(Records for the exercise)
--- Start ---

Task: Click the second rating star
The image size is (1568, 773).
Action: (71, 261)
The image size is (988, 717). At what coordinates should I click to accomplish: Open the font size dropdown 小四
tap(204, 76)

--- End ---
--- Start ---

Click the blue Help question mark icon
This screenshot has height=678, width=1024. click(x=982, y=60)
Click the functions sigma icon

--- End ---

(What the task requires)
Repeat everything in the items above, from the line containing "The image size is (988, 717)." down to the line containing "tap(204, 76)", including both of those lines.

(Solved exercise)
The image size is (988, 717). At what coordinates should I click to accomplish: Open the font size dropdown 小四
tap(204, 76)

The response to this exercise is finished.